I'm new to STM32 microcontrollers. I would like to know how to correctly implement 2-clock-cycle delay after enabling RCC peripheral clock.
Section 5.2.16 (page# 134) of https://www.st.com/resource/en/reference_manual/rm0454-stm32g0x0-advanced-armbased-32bit-mcus-stmicroelectronics.pdf
The enable bit has a synchronization mechanism to create a glitch-free clock for the peripheral. After the enable bit is set, there is a 2-clock-cycle delay before the clock be active, which the software must take into account.
I came across the below explanation and it appears to be correct.
This delay depends on the peripheral mapping. If peripheral is mapped on AHB: the delay is 2 AHB clock cycles after the clock enable bit is set on the hardware register If peripheral is mapped on APB: the delay is 2 APB clock cycles after the clock enable bit is set on the hardware register
I was looking at a couple of examples. In the first example, the RCC peripheral clock enable register is read back.
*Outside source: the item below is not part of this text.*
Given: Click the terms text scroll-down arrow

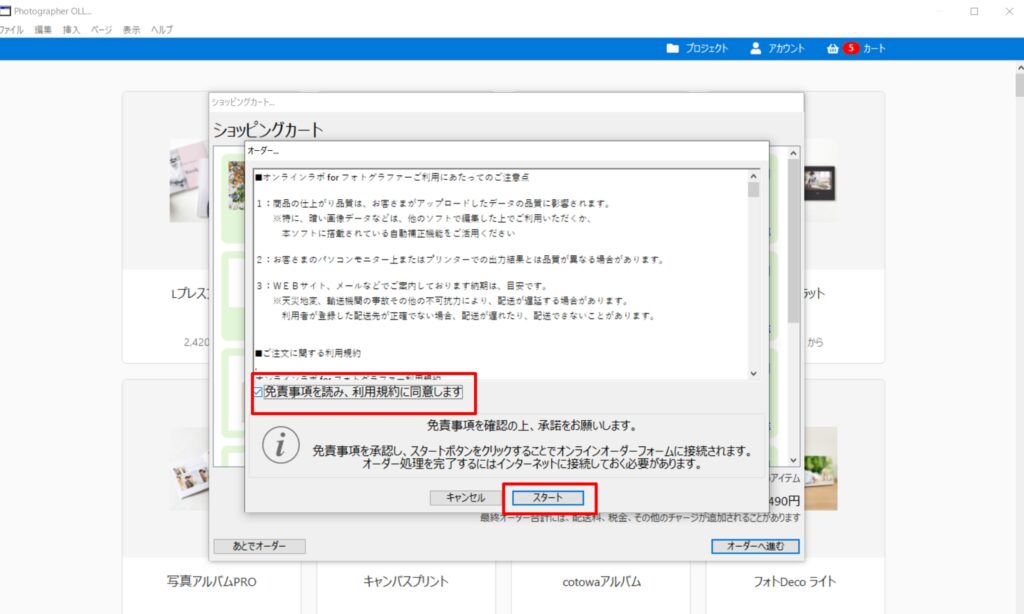Looking at the screenshot, I should [753, 372].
RCC->AHB1ENR |= (1 << RCC_AHB1ENR_GPIOAEN_Pos);
// do two dummy reads after enabling the peripheral clock, as per the errata
volatile uint32_t dummy;
dummy = RCC->AHB1ENR;
dummy = RCC->AHB1ENR;
In the second example, the peripheral register is read back.
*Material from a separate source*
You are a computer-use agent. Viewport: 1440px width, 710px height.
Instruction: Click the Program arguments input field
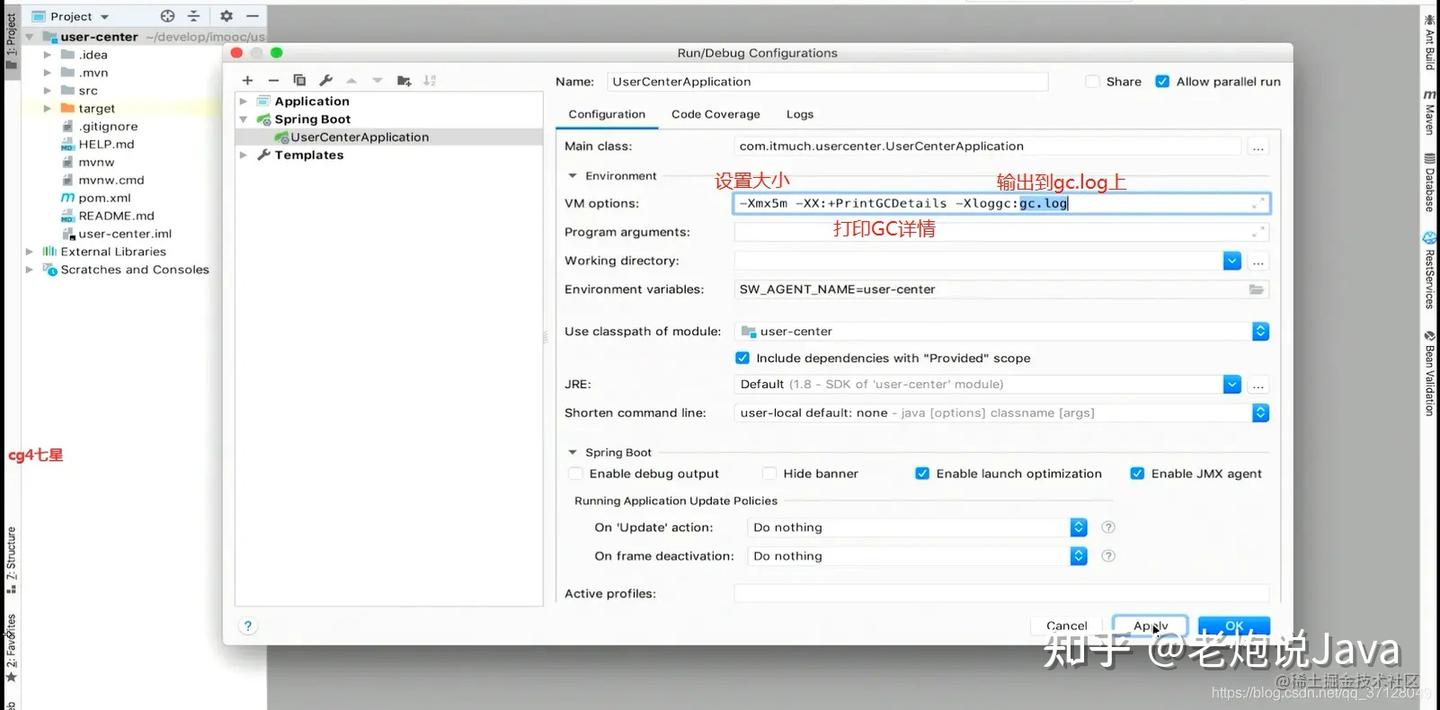[x=990, y=232]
void clock_wait_bus_cycles(enum bus_type bus, uint32_t cycles)
{
volatile uint32_t unused __attribute__((unused));
if (bus == BUS_AHB) {
while (cycles--)
unused = STM32_DMA1_REGS->isr;
} else { /* APB */
while (cycles--)
unused = STM32_USART_BRR(STM32_USART1_BASE);
}
}
Which one is the correct approach?
The first example is clearly for an STM32 part other then the STM32G0x0 which you are referencing, so in that sense it is not correct. The STM32G0x0 which has one AHB so AHBENR not AHB1ENR, and the GPIOA clock is enabled via IOPENR not AHBENR in any case. However the technique is legitimate, but needs to be specific to the part to be correct.
The function in the second method includes the function call overhead and a number of CPU cycles for the loop, so will be marginally longer, but that would be sweating the small stuff. It is perhaps unnecessarily complex. The choice of peripheral to read in the second seems arbitrary. You could equally read the appropriate RCC enable register as in the first example. The requirement is only to read something that will have wait states dependent on the associated bus or peripheral, so that further instructions are not executed until the read is complete.
ST provide HAL and LL peripheral libraries which are probably good exemplars of recommended methods (or at least methods likely to be valid - and tested) - even if you choose not to use the libraries themselves.
The STM32G0x0 HAL does this for example:
#define __HAL_RCC_GPIOA_CLK_ENABLE() do { \
__IO uint32_t tmpreg; \
SET_BIT(RCC->IOPENR, RCC_IOPENR_GPIOAEN); \
/* Delay after an RCC peripheral clock enabling */ \
tmpreg = READ_BIT(RCC->IOPENR, RCC_IOPENR_GPIOAEN); \
UNUSED(tmpreg); \
} while(0U)
It reads the individual enable bit that was just written, this guaranteeing to be the correct clock:
#define READ_BIT(REG, BIT) ((REG) & (BIT))
The read will not complete until the clock is active, so a single read is sufficient I think.
The fact that the code in the first example will not work on the part you are using is perhaps an argument for using the ST provided HAL library - it avoids issues of using and porting code across multiple STM32 parts which vary considerable across series.